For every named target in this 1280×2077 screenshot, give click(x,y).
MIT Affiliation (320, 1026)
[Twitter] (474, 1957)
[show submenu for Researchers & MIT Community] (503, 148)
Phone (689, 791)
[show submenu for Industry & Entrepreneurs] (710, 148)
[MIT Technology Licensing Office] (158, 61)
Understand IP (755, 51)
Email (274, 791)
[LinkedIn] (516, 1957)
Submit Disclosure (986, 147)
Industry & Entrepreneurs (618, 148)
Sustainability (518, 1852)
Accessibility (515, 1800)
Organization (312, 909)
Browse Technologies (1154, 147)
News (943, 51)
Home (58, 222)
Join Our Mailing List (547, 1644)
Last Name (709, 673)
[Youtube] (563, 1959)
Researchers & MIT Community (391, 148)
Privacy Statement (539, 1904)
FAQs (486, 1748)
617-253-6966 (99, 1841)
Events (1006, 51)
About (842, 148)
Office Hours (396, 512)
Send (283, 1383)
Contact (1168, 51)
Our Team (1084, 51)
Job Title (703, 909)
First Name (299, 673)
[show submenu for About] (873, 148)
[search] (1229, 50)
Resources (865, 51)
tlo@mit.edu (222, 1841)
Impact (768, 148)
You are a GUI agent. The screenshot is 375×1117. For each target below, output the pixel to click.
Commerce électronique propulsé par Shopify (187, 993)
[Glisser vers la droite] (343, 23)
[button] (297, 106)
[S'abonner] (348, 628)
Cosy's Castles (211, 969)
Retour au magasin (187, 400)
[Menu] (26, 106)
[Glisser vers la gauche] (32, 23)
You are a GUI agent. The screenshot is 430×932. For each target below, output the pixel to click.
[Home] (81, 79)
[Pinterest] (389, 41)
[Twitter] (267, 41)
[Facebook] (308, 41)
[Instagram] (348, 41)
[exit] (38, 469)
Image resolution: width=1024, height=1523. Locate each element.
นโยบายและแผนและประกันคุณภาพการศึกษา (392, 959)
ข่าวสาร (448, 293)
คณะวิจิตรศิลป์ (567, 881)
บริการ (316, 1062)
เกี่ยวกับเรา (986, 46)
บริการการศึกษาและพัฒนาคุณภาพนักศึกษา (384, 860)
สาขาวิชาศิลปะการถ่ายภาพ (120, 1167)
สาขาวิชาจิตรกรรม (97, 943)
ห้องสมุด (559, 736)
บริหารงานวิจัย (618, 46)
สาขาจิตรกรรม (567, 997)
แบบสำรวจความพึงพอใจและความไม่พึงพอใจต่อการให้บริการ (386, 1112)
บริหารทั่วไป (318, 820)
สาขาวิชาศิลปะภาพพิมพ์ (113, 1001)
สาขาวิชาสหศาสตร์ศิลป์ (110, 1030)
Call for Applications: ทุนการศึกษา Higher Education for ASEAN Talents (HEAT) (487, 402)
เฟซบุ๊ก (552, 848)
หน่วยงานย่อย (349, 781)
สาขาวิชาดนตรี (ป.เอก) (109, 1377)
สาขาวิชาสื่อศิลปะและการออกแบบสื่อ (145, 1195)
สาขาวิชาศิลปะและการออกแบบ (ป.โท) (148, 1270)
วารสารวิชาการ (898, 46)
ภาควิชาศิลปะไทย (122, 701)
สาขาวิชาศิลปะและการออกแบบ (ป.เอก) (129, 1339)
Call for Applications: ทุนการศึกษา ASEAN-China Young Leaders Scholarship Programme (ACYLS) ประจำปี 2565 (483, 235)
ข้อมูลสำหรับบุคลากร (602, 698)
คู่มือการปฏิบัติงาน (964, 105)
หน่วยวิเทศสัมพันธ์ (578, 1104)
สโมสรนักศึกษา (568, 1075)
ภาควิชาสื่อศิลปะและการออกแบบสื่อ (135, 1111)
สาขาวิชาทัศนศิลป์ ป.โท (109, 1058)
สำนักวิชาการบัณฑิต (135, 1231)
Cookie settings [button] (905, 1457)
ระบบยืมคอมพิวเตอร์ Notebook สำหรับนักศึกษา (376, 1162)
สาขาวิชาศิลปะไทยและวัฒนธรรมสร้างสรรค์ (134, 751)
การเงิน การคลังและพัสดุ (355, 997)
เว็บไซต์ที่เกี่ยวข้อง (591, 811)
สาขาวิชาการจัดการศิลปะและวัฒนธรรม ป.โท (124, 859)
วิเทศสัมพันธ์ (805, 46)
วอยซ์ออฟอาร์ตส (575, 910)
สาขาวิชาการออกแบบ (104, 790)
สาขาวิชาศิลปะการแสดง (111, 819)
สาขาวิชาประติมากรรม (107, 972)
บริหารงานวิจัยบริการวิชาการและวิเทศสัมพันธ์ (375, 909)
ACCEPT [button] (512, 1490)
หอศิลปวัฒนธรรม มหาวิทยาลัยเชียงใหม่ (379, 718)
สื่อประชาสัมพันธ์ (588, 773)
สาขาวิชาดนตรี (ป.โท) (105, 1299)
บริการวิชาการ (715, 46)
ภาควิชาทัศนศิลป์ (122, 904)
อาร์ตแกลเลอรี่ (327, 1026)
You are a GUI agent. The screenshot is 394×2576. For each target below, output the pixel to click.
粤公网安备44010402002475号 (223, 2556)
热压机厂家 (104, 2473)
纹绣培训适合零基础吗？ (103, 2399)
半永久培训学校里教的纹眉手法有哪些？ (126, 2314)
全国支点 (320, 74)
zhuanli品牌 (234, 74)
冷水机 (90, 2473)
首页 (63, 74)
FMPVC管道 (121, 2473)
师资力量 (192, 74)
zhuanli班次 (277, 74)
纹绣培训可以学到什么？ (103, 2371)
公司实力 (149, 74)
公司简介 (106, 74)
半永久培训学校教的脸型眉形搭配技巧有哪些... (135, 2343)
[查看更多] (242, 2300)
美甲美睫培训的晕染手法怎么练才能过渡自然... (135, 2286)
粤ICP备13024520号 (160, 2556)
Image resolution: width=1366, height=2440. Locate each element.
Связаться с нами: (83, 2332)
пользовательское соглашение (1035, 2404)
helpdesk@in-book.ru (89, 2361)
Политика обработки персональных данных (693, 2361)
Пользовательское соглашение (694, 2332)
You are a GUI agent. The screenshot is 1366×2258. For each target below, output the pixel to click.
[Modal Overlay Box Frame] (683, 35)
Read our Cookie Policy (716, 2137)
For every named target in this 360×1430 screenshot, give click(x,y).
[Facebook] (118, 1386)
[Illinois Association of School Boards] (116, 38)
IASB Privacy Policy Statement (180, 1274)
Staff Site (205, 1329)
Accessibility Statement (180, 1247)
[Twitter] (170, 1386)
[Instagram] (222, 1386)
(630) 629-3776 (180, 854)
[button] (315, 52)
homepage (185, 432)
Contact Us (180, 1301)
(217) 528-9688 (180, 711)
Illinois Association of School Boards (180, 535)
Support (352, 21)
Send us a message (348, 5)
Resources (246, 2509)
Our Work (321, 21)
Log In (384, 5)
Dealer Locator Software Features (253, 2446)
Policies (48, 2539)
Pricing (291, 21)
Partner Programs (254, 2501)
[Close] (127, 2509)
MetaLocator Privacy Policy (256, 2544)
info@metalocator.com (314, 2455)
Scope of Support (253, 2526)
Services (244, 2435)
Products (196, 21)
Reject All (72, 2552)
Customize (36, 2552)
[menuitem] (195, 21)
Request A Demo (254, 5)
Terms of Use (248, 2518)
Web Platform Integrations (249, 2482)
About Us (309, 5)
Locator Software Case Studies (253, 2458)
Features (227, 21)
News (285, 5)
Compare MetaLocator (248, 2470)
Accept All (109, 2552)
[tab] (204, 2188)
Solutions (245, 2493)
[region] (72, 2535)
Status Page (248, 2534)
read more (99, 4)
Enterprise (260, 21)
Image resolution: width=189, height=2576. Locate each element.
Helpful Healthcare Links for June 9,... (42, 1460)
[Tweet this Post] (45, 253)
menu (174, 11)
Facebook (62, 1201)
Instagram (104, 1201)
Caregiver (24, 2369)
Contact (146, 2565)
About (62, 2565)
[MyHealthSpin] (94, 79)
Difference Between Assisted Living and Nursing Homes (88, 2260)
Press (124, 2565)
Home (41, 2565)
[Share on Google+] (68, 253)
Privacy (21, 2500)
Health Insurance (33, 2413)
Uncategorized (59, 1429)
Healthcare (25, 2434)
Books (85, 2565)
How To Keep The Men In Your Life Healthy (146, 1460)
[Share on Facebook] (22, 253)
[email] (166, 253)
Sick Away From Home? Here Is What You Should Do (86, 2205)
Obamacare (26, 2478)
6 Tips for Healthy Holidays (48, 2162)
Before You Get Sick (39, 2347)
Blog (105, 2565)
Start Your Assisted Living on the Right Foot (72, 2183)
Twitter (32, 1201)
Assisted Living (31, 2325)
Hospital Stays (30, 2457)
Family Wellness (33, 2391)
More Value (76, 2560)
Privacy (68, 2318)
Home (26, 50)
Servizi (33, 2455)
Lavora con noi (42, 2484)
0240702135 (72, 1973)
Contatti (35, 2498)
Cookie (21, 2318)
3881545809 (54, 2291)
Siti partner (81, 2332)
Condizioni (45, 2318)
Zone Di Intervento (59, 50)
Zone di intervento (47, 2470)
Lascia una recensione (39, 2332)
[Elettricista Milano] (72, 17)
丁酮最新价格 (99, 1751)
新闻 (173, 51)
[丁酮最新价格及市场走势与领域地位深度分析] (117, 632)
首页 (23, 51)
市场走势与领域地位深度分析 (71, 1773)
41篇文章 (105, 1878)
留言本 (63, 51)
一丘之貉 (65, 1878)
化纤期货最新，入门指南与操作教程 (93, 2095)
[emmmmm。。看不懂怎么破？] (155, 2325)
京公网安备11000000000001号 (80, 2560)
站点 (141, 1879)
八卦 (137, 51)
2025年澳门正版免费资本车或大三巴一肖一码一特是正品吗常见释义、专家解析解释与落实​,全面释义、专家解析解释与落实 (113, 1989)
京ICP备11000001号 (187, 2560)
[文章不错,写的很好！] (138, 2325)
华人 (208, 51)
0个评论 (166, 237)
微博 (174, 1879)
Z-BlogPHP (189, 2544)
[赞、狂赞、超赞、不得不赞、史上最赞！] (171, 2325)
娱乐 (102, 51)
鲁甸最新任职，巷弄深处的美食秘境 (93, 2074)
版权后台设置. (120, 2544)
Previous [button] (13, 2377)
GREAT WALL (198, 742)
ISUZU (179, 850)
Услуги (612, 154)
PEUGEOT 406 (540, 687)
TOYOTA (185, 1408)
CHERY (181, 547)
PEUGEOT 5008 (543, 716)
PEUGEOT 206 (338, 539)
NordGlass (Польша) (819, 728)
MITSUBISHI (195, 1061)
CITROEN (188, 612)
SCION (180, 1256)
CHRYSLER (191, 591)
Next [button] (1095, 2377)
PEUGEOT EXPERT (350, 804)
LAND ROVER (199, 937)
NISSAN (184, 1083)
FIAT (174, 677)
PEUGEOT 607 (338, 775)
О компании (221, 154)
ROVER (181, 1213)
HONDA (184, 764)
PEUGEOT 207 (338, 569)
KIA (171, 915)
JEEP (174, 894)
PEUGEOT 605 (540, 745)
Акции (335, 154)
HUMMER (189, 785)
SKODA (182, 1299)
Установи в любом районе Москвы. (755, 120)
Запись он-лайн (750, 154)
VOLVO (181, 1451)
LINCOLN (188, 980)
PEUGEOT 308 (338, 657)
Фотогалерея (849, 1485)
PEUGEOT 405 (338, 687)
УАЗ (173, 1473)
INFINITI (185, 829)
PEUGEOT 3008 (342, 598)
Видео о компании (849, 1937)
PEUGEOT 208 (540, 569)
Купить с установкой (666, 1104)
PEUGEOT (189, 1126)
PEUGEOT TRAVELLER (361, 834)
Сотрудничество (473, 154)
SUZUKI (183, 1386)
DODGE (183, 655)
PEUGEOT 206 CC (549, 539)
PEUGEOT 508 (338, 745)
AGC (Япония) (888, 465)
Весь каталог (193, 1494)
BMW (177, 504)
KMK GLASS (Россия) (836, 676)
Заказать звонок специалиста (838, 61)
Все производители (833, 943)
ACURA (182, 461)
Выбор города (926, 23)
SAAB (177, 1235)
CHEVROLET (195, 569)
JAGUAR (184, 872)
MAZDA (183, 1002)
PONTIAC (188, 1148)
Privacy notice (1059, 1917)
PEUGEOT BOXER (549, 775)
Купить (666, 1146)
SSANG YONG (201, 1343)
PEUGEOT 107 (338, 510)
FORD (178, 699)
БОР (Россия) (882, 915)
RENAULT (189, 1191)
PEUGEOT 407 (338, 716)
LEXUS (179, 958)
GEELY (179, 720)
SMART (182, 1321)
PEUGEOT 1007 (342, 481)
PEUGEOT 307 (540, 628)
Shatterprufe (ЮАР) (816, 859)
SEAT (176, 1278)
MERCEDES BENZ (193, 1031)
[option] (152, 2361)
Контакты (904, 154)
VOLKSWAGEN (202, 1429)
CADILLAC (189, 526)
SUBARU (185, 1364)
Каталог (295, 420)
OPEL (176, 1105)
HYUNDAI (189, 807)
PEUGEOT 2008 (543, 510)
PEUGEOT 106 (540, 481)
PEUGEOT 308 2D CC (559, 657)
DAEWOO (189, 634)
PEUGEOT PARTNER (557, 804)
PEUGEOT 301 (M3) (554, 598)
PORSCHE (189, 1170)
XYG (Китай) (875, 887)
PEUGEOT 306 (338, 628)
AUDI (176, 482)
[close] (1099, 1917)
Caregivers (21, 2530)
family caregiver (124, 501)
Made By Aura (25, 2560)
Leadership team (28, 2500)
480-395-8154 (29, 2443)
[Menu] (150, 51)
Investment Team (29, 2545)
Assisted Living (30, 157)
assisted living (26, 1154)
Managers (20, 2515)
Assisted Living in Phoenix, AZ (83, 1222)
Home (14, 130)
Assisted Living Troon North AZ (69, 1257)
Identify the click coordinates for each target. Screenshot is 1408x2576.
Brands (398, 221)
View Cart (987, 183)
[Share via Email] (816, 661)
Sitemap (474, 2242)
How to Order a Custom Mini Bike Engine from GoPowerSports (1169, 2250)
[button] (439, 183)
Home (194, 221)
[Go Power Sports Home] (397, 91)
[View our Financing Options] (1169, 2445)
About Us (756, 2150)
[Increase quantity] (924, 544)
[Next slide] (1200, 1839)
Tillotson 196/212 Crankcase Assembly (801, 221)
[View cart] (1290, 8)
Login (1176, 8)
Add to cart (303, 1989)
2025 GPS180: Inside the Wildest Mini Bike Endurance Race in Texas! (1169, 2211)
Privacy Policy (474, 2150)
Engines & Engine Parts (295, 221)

··········

**WHAT IS NEEDED:** Reproduce the lines of the entries above from the one with "半永久培训学校教的脸型眉形搭配技巧有哪些... (135, 2343)" to the one with "Customize (36, 2552)", both included, exactly and without any other line.

**EXERCISE RESULT:**
半永久培训学校教的脸型眉形搭配技巧有哪些... (135, 2343)
[查看更多] (242, 2300)
美甲美睫培训的晕染手法怎么练才能过渡自然... (135, 2286)
粤ICP备13024520号 (160, 2556)
Image resolution: width=1366, height=2440. Locate each element.
Связаться с нами: (83, 2332)
пользовательское соглашение (1035, 2404)
helpdesk@in-book.ru (89, 2361)
Политика обработки персональных данных (693, 2361)
Пользовательское соглашение (694, 2332)
You are a GUI agent. The screenshot is 1366×2258. For each target below, output the pixel to click.
[Modal Overlay Box Frame] (683, 35)
Read our Cookie Policy (716, 2137)
For every named target in this 360×1430 screenshot, give click(x,y).
[Facebook] (118, 1386)
[Illinois Association of School Boards] (116, 38)
IASB Privacy Policy Statement (180, 1274)
Staff Site (205, 1329)
Accessibility Statement (180, 1247)
[Twitter] (170, 1386)
[Instagram] (222, 1386)
(630) 629-3776 (180, 854)
[button] (315, 52)
homepage (185, 432)
Contact Us (180, 1301)
(217) 528-9688 (180, 711)
Illinois Association of School Boards (180, 535)
Support (352, 21)
Send us a message (348, 5)
Resources (246, 2509)
Our Work (321, 21)
Log In (384, 5)
Dealer Locator Software Features (253, 2446)
Policies (48, 2539)
Pricing (291, 21)
Partner Programs (254, 2501)
[Close] (127, 2509)
MetaLocator Privacy Policy (256, 2544)
info@metalocator.com (314, 2455)
Scope of Support (253, 2526)
Services (244, 2435)
Products (196, 21)
Reject All (72, 2552)
Customize (36, 2552)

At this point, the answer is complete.